The resource is a login session, and that may have an access token or auth code, expiry, etc.
Oddly enough, my MVC caller must itself present a key/bearer token via a header to prove that it has the right to try and create new login sessions since the MVC site is a client of the API.
Edit
I think some other answers and comments here are solving the issue with an out-of-band shared secret and just authenticating with a header. That's fine in many situations or for service-to-service calls.
The other solution is to flow a token, OAuth or JWT or otherwise, which means the "login" has already taken place by another process, probably a normal login UI in a browser which is based around a form POST.
My answer is for the service that sits behind that UI, assuming you want login and auth and user management placed in a REST service and not in the site MVC code. It IS the user login service.
It also allows other services to "login" and get an expiring token, instead of using a pre-shared key, as well as test scripts in a CLI or Postman.
Since quite a bit has changed since 2011...
If you're open to using a 3rd party tool, and slightly deviating from REST slightly for the web UI, consider http://shiro.apache.org.
Shiro basically gives you a servlet filter purposed for authentication as well as authorization. You can utilize all of the login methods listed by #S.Lott, including a simple form based authentication.

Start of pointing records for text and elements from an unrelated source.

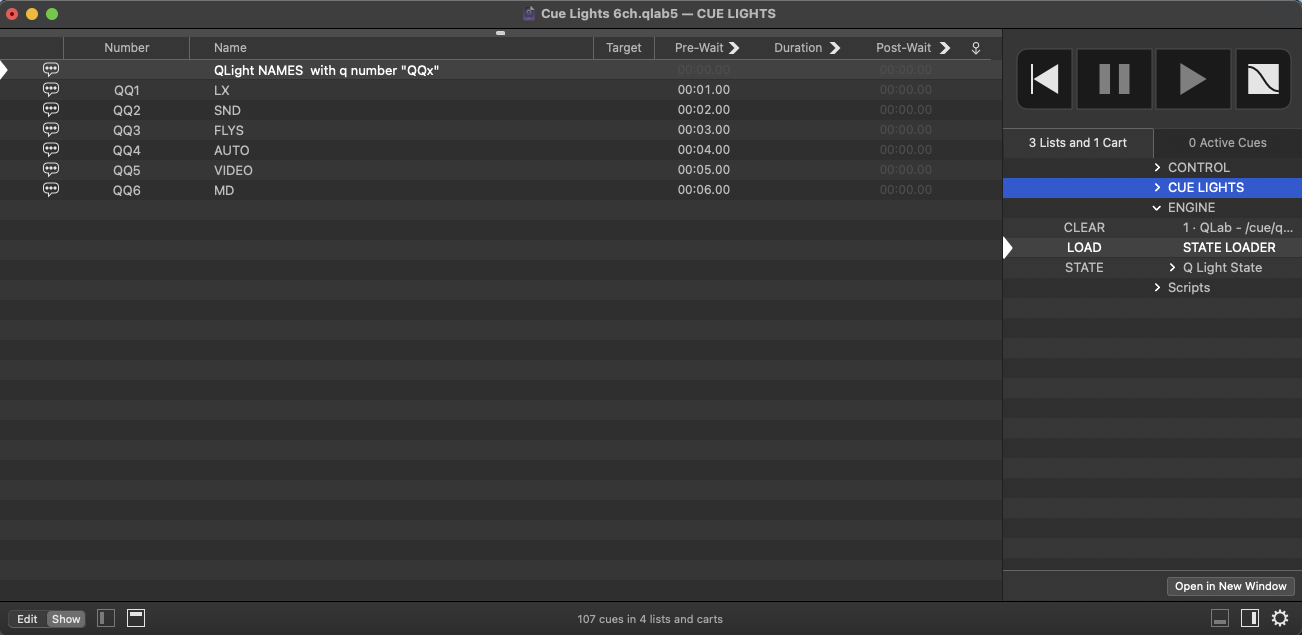
Task: Switch to Edit mode
Action: pos(27,619)
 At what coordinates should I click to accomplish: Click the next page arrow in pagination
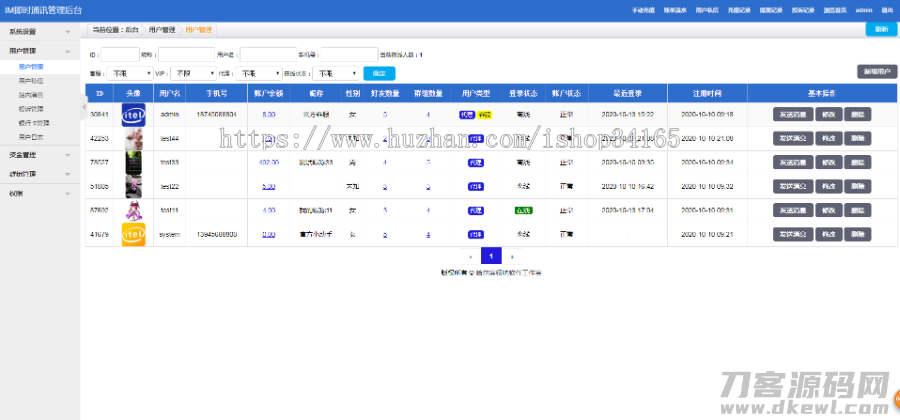coord(512,256)
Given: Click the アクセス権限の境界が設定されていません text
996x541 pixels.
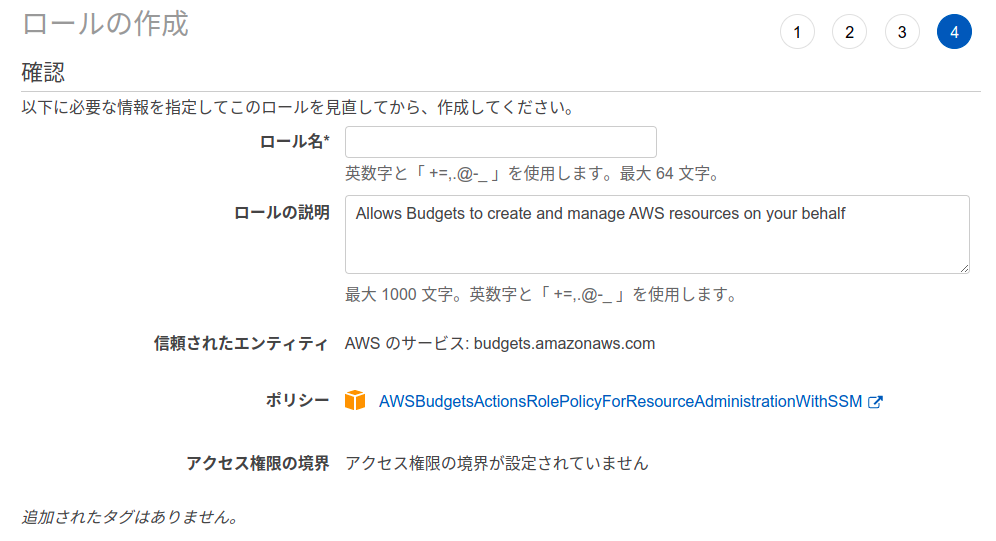Looking at the screenshot, I should (x=497, y=463).
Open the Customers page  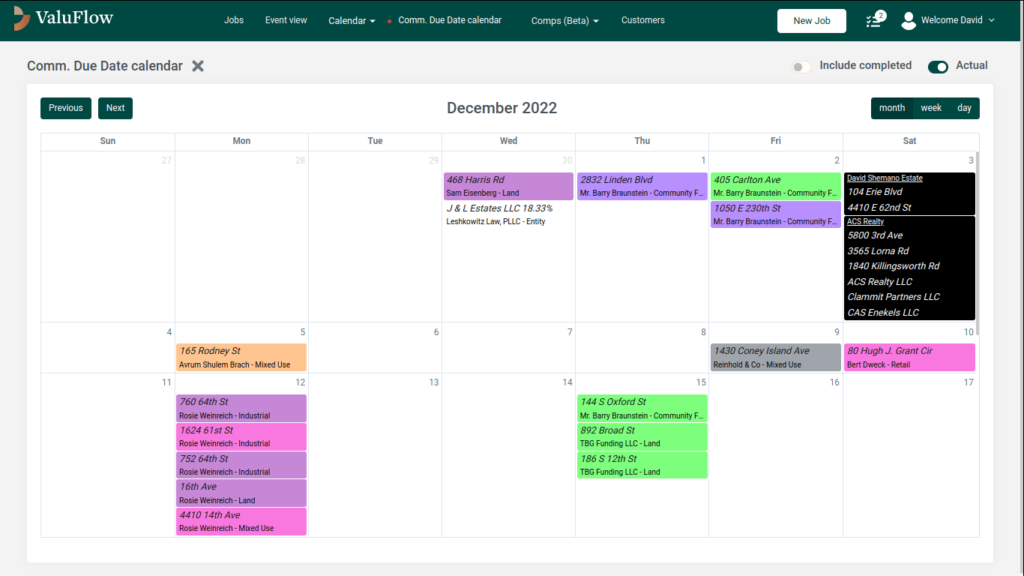tap(642, 20)
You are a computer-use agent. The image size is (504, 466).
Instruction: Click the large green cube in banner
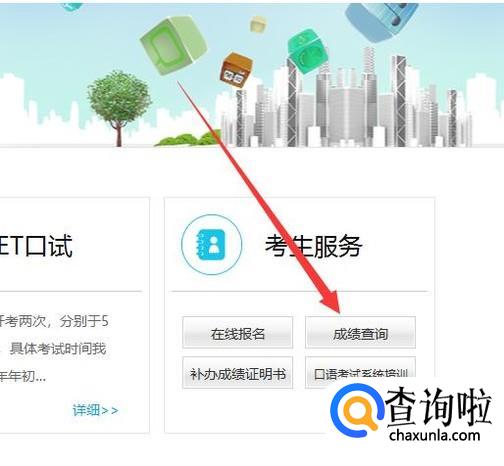(173, 45)
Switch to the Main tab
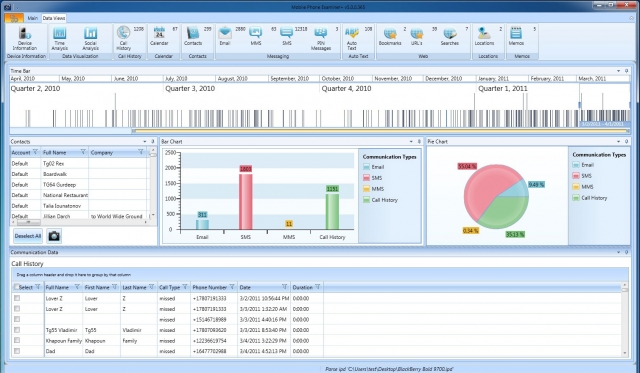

Filter the rest URLs that require authentication, and Shiro will do the rest.
I'm currently using this in my own project and it has worked pretty well for me thus far.
Here's something else people may be interested in.
https://github.com/PE-INTERNATIONAL/shiro-jersey#readme
The first thing to understand about REST is that its a Token based resource access.Unlike traditional ways, access is granted based on token validation. In simple words if you have right token, you can access resources.Now there is lot of whole other stuff for token creation and manipulation.
For your first question, you can design a Restfull API. Credentials(Username and password) will be passed to your service layer.Service layer then validates these credentials and grant a token.Credentials can be either simple username/password or can be SSL certificates. SSL certificates uses the OAUTH protocol and are more secure.
You can design your URI like this-
URI for token request-> http://myservice/some-directory/token?
(You can pass Credentilals in this URI for Token)
To use this token for resource access you can add this [Authorization:Bearer (token)] to your http header.
This token can be utilized by the customer to access different component of your service layer. You can also change the expiry period of this token to prevent misuse.
For your second question one thing you can do is that you grant different token to access different resource components of your service layer. For this you can specify resource parameter in your token, and grand permission based on this field.
You can also follow these links for more information-
http://www.codeproject.com/Articles/687647/Detailed-Tutorial-for-Building-ASP-NET-WebAPI-REST
http://www.vinaysahni.com/best-practices-for-a-pragmatic-restful-api
I have faced the same problem before. Login does not translate nicely to resource based design.
The way I usually handle it is by having Login resource and passing username and password on the parameter string, basically doing
GET on http://myservice/login?u={username}&p={password}
The response is some kind of session or auth string that can then be passed to other APIs for validation.
An alternative to doing GET on the login resource is doing a POST, REST purists will probably not like me now :), and passing in the creds in the body. The response would be the same.